En breve plazo de tiempo cuando los fatales datos del paro vuelvan a sobresaltarnos, habrán pasado casi diez meses desde la toma de posesión de Ignacio Diego como Presidente. Los 100 días en los que todo iba a solucionarse pasaron, pero es que diez meses, como dice alguien muy cercano a mí, da tiempo de engendrar y parir la criatura. Ni un sólo proyecto nuevo, ninguna obra nueva a la vista. ¿Que fue del reinicio que se harían en el mes de Septiembre de las obras paradas por el Estado ? Nada, no hay grúas, palas o camiones trabajando.

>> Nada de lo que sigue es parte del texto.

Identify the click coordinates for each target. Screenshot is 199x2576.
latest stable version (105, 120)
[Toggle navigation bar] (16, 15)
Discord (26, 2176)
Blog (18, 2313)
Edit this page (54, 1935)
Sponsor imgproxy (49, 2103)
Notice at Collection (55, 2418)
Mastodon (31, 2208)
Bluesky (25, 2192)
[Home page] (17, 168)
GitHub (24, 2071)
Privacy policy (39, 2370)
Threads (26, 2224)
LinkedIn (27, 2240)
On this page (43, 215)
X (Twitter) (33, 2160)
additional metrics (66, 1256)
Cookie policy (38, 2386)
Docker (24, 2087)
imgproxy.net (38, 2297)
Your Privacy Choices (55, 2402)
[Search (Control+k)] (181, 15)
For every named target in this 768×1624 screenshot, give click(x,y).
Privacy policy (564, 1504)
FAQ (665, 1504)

Ni ahí, ni en ninguna otra parte PARALIZACIÓN absoluta de la obra pública del Estado, pero también de la propia de nuestra Administración Regional.

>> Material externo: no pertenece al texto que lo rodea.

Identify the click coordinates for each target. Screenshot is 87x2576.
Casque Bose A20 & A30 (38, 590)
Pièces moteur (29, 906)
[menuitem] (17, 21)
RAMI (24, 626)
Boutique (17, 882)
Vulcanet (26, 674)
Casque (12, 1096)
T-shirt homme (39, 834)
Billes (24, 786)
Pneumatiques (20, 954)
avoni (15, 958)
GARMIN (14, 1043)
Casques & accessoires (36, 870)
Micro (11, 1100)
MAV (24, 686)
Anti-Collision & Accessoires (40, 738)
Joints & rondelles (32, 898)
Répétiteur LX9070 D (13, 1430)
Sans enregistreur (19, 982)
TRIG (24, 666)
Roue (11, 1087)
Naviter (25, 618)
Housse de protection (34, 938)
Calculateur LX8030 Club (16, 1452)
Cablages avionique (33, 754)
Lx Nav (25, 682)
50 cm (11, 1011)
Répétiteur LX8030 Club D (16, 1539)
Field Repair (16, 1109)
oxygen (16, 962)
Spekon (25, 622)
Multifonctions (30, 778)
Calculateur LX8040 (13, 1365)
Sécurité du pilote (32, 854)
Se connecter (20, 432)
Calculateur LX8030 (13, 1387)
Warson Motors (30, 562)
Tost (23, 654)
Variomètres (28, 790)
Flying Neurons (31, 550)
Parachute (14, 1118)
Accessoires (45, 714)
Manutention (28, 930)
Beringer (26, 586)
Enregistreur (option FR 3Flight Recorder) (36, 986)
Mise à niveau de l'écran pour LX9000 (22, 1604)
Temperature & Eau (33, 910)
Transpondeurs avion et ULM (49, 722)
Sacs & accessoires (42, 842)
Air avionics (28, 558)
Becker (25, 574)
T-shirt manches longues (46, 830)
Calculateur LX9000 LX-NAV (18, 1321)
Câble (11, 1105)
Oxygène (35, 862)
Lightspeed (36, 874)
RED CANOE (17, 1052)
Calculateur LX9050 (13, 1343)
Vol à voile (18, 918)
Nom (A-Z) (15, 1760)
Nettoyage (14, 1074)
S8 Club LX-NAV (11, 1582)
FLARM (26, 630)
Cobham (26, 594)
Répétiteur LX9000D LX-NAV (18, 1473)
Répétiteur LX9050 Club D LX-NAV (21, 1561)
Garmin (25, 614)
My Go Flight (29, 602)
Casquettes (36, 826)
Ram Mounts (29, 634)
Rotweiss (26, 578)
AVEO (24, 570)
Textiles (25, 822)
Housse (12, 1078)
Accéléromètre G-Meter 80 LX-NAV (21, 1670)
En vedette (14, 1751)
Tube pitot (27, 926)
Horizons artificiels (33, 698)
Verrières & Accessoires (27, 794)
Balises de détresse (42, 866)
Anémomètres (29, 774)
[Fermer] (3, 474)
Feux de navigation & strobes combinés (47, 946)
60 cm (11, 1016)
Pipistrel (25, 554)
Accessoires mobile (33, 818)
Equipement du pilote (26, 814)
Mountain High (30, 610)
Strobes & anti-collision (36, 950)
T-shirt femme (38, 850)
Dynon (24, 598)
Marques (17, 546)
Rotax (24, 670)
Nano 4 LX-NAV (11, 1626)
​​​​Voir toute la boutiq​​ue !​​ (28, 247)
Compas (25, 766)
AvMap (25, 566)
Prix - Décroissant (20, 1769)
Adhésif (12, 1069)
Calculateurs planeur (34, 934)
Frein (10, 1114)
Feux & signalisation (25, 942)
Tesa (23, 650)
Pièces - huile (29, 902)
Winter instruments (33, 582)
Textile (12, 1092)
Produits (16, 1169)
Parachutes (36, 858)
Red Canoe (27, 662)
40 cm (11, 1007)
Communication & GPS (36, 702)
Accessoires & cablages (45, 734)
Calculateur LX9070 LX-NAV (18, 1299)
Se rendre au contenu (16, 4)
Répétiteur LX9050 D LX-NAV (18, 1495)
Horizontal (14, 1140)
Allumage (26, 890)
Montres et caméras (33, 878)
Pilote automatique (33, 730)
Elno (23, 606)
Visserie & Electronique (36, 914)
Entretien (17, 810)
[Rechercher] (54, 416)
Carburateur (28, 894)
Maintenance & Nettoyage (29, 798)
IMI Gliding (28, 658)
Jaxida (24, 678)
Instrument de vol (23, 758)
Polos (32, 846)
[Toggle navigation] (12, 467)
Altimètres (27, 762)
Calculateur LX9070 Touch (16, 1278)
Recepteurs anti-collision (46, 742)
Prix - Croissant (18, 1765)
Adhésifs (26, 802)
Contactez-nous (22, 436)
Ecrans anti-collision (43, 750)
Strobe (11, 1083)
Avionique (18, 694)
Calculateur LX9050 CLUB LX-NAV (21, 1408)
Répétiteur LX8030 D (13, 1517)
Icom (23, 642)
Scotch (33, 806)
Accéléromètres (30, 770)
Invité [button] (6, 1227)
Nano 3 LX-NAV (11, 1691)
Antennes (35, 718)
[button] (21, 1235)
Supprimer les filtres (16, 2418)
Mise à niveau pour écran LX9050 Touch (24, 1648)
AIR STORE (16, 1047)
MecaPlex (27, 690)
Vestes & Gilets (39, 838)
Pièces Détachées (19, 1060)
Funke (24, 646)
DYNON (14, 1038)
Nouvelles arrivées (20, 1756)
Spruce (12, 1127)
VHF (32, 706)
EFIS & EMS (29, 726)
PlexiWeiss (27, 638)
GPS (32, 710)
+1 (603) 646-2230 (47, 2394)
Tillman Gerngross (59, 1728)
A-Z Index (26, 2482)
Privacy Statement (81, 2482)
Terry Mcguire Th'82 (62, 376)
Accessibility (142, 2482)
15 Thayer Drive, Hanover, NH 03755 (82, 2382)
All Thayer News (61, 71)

Durante estos primeros 10 meses, ha habido eso sí, cortes de cinta y placas en obras adjudicadas o incluso puestas en ejecución por el anterior Gobierno presidido por Miguel Ángel Revilla. ( Durante los años que tuve la oportunidad de dirigir el gabinete primero de Revilla Vicepresidente y Consejero de Obras Públicas, Vivienda y Urbanismo y después de Revilla Presidente de Cantabria, tuve un continuado y estrecho contacto con PROFESIONALES DEL PROTOCOLO de la propia Administración Regional , del Parlamento, de otras Comunidades, del Estado, de numerosas Instituciones. En definitiva de un amplio y exquisito elenco de personas vinculadas profesionalmente todas, y con profesionalidad la mayoría, de los que pude aprender formas, usos y maneras de llevar a cabo los numerosísimos actos en los que participé). Recuerdo, y es lo que viene al caso, aquellos primeros 10 meses de Miguel Ángel como Presidente, en los que también se celebraron cortes de cinta y se pusieron placas de obras comenzadas con el anterior Gobierno presidido por Martínez Sieso. Recuerdo como a todos y cada uno de esos actos fue invitado a participar José Joaquín Martínez Sieso. Recuerdo como en cada acto durante su alocución Revilla mencionaba entre los presentes al expresidente Sieso, y recuerdo finalmente, a modo de anécdota, como concretamente en el acto de inauguración del restaurado Parador de Limpias, fuera de lo marcado por el protocolo, en el momento del corte de cinta inaugural. Revilla Presidente dio las tijeras a Martínez Sieso para que fuese él quien cortase la cinta, reconociendo así su implicación en esa obra licitada y adjudicada bajo su presidencia. Después de esos mencionados primeros diez meses Martínez Sieso abandono su escaño en el Parlamento para ir a Madrid.
La invitación a participar en estos actos por parte de un presidente hacia su predecesor, no lo recogen los manuales del protocolo explícitamente, es recogido por el sentido común de la sociedad, y eso creo que demuestra la grandeza del hombre, como hiciera Revilla durante sus primeros 10 meses de Presidente; sin embargo Revilla no ha sido invitado a la inauguración de obras, ya finalizadas bajo su presidencia. Dígase el parque de Amestoy en Castro, polideportivo de Cicero, y algunas decenas de obras más donde Diego ha colocado su placa. Quiero recordar especialmente una obra en la que el gobierno popular con su presidente a la cabeza, no sólo no ha participado de ella hasta el día de su inauguración, sino que además hizo la más dura oposición a su construcción," eran otros tiempos ". Me refiero al magnifico CAMPO DEL MALECÓN DE LA GIMNASTICA DE TORRELAVEGA. El sábado pasado, el Presidente Diego volvió a tener una nueva oportunidad de aparentar sentido común y gallardía invitando al acto a su antecesor, o como mínimo al verdadero "factotum" de los estrenados campos del Malecón a Javier, que ha luchado por esta obra hasta verla acabada; pero ni lo uno, ni lo otro. Una vez más Sr. Diego ha tenido una oportunidad de tener un gesto que le hiciera más grande, sin embargo una vez más se presenta para mi y para cada vez más gente "MAS PEQUEÑO".